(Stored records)

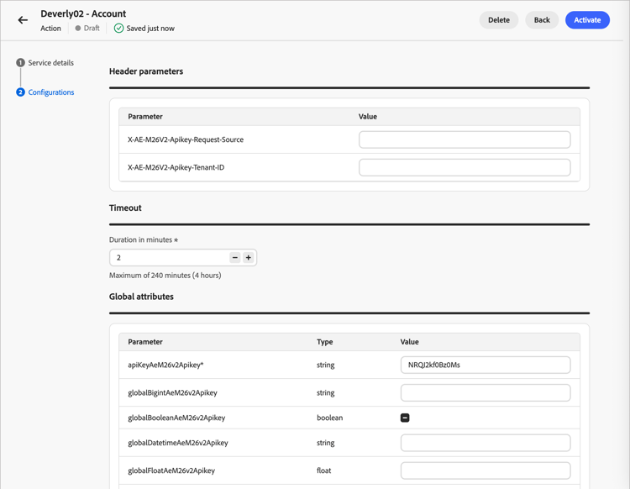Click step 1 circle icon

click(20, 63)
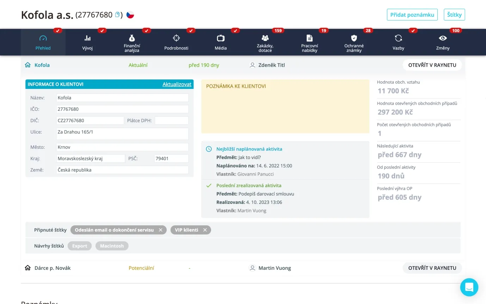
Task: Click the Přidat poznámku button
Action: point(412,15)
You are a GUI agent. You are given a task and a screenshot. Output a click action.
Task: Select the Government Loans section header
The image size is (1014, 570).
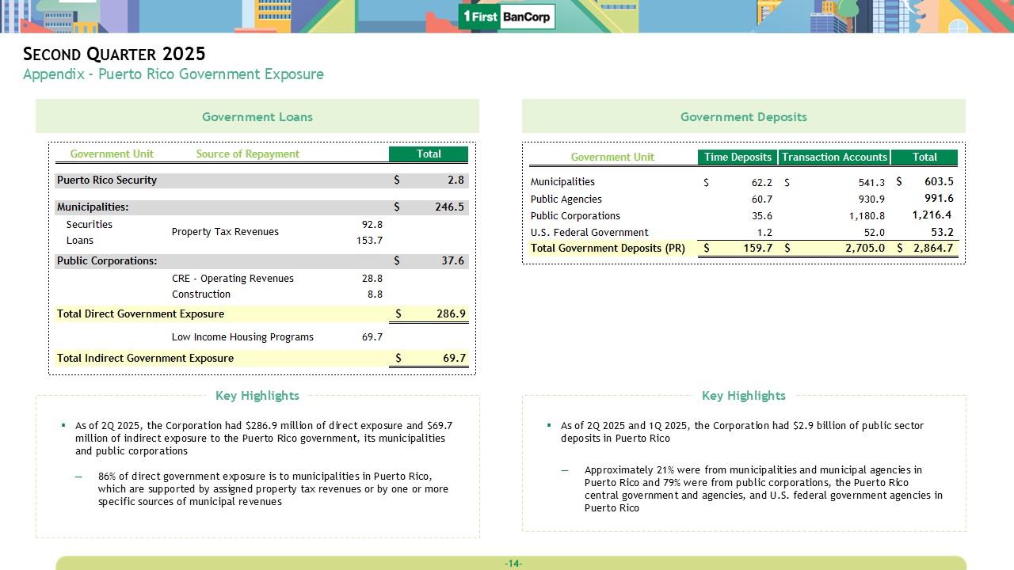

> **Exercise prompt**: Only the lines from the line with "Task: Select the" to the end of the records should be repeated, exactly and without pictures.

> **Output of the task**:
Task: Select the Government Loans section header
The image size is (1014, 570).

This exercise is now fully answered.